● Records supplied
□ □ □ □
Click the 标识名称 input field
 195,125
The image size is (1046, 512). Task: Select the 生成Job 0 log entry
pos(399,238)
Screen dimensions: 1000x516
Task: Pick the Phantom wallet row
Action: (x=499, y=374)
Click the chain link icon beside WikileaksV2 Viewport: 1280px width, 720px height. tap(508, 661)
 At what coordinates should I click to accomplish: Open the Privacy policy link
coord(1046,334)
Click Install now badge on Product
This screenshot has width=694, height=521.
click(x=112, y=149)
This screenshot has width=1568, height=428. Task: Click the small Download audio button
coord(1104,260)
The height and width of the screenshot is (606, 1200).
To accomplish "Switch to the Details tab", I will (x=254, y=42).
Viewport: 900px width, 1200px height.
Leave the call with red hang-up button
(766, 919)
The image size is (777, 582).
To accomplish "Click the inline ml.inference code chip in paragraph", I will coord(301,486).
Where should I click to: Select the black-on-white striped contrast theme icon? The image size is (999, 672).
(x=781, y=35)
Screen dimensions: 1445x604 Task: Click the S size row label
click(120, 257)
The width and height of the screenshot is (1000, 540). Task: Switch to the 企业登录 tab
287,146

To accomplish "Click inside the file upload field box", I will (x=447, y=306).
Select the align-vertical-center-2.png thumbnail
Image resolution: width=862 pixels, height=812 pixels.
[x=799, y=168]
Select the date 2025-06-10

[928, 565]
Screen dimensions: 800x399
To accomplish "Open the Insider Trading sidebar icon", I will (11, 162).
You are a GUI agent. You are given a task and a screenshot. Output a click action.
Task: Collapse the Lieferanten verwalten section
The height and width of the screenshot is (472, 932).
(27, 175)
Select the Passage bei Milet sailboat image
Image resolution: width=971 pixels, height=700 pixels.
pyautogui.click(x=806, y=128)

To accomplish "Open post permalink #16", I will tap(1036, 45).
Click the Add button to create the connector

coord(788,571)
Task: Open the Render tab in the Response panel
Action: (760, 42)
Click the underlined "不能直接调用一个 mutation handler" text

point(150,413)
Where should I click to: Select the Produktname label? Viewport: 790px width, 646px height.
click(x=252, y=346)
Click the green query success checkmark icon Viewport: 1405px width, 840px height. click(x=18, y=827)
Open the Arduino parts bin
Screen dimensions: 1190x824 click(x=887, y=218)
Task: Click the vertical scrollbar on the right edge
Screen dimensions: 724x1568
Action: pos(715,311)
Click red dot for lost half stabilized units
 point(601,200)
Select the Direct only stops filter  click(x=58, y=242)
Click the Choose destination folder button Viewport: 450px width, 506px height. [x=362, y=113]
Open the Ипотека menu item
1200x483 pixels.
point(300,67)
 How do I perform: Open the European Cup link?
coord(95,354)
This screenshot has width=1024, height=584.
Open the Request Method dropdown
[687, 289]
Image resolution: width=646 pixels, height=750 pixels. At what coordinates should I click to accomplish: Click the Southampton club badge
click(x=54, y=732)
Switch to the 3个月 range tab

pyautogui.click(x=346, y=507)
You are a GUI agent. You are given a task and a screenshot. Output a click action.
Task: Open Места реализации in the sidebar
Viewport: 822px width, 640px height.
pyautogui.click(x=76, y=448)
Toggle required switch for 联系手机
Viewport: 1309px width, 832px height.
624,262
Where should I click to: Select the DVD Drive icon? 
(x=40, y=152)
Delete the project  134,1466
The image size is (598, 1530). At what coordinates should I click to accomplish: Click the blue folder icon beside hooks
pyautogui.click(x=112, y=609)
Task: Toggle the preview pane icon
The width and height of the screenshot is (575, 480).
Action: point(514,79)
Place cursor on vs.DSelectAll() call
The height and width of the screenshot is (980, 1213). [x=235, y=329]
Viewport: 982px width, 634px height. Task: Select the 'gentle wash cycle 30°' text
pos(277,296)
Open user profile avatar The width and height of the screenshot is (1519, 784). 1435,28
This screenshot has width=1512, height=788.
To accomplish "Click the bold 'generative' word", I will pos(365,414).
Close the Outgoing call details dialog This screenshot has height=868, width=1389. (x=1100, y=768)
□ □ □ □
● Work item
Find every line above that contains the word "sidebar", and return each one.

● Task output
To accomplish "Open the Insider Trading sidebar icon", I will (11, 162).
Task: Open Места реализации in the sidebar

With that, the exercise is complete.